The problem -> Give again, word for word, each line below starting at the one that contains "Image resolution: width=1200 pixels, height=916" and ending at the one that contains "Click the 6/10 copper pipe size value".

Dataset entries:
BEGIN

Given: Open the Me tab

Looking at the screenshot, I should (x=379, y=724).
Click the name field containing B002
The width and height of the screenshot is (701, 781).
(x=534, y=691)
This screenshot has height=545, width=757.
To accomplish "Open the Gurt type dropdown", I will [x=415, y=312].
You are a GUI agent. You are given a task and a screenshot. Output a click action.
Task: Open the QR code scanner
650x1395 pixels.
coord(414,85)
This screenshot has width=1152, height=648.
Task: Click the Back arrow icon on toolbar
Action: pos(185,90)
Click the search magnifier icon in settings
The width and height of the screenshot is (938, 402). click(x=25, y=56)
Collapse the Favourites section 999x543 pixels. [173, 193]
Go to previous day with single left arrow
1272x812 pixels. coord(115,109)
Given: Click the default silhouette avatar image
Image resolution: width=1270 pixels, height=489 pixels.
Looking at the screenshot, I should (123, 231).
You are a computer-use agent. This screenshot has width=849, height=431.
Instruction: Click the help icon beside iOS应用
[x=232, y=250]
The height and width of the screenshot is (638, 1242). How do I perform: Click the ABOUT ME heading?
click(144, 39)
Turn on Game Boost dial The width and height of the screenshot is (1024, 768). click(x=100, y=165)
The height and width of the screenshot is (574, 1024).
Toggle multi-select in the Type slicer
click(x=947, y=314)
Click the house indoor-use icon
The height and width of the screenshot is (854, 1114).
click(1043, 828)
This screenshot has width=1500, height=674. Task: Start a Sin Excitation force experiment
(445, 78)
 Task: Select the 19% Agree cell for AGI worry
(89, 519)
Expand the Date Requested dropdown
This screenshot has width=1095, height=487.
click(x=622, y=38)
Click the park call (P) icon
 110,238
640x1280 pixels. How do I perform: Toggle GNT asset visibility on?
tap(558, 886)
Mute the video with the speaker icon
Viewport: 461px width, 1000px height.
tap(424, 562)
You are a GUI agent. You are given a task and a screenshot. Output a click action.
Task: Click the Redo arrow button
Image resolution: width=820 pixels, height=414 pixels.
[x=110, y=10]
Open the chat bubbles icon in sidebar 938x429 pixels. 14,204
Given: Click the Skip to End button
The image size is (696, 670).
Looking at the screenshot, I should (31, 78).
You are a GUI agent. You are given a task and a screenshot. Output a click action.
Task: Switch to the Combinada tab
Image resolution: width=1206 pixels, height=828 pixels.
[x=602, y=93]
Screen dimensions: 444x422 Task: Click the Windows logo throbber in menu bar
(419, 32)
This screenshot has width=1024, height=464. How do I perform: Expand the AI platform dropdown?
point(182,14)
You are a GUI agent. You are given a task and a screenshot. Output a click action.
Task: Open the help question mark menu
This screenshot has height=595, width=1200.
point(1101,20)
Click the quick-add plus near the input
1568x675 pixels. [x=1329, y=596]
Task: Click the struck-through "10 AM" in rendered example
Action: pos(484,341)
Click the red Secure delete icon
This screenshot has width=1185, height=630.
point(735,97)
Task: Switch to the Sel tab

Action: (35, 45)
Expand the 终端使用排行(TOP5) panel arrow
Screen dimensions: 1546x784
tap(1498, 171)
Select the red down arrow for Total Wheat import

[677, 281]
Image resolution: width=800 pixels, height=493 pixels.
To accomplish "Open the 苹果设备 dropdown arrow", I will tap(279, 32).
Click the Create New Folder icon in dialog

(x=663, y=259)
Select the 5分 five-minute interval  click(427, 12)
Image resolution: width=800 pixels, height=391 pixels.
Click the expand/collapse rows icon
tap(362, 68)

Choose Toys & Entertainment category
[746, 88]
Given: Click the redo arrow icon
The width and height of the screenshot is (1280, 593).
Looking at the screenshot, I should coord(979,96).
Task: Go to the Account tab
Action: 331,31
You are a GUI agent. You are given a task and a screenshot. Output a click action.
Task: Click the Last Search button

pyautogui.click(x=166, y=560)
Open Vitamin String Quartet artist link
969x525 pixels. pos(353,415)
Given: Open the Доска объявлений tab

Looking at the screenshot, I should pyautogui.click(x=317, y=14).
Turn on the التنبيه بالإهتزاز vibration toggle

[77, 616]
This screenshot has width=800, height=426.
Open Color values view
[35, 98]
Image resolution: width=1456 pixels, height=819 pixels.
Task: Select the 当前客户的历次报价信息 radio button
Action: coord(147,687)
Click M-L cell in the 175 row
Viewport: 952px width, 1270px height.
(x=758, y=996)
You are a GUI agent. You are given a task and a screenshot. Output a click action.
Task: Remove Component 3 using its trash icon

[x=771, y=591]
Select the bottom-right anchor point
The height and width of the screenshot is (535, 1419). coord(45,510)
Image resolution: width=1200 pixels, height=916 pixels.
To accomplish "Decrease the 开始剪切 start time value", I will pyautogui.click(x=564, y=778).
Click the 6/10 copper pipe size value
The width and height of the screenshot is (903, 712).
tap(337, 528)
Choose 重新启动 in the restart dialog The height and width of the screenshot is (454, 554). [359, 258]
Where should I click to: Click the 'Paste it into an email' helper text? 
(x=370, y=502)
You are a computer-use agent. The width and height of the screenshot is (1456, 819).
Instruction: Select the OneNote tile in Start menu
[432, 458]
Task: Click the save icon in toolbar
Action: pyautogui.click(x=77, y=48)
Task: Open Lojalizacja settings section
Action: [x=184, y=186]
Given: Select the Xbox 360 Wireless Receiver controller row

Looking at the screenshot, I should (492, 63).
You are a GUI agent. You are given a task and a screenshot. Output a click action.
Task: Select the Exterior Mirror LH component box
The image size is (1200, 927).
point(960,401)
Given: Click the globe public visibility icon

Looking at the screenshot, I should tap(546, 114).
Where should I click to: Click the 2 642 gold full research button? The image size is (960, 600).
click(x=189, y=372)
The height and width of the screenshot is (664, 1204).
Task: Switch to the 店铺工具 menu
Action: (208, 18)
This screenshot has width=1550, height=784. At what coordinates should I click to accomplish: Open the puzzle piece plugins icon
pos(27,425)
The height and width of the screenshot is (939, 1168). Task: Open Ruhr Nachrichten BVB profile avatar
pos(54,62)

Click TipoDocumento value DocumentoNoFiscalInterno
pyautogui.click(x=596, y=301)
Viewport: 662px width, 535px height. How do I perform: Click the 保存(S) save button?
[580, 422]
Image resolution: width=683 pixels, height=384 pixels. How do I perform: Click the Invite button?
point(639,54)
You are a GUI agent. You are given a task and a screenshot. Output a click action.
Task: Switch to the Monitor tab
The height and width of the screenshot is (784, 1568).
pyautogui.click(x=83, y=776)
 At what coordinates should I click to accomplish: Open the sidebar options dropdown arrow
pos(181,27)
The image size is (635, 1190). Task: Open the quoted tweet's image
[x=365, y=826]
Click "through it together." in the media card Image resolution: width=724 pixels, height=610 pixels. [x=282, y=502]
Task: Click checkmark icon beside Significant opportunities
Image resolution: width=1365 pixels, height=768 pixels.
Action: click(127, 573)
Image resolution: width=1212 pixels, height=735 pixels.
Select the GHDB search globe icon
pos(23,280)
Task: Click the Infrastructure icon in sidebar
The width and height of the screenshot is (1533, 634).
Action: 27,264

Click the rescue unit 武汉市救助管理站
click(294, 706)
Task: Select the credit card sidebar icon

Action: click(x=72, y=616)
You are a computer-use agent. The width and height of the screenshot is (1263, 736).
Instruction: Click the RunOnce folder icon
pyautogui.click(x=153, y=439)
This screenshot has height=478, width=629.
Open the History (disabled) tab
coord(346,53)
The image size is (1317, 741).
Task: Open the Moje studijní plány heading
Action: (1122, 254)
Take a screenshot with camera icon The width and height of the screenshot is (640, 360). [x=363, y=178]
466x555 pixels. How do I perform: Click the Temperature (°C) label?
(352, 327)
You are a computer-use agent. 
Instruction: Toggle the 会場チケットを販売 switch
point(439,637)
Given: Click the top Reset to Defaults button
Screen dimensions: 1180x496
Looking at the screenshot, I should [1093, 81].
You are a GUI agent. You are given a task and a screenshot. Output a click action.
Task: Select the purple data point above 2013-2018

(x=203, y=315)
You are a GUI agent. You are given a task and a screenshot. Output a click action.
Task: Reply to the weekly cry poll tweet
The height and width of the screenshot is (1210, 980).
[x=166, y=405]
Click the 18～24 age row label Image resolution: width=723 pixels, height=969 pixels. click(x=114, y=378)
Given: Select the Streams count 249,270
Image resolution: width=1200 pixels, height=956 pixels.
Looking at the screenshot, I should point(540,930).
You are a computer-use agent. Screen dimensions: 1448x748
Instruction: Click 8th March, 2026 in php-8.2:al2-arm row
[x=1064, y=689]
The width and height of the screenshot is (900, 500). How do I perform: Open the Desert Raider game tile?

END

Answer for this exercise ->
Image resolution: width=1200 pixels, height=916 pixels.
To accomplish "Decrease the 开始剪切 start time value", I will pyautogui.click(x=564, y=778).
Click the 6/10 copper pipe size value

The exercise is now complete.